• **Problem description**
Look below for the line that has "You are a GUI". Set down the lines from there through the line that has "1920x1080 pixels.", exactly as written.

• **Given data**
_ _ _ _

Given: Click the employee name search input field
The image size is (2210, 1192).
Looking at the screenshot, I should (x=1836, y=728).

_ _ _ _

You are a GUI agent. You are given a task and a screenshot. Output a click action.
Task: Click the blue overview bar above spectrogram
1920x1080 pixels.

_ _ _ _

• **Result for this task**
You are a GUI agent. You are given a task and a screenshot. Output a click action.
Task: Click the blue overview bar above spectrogram
1920x1080 pixels.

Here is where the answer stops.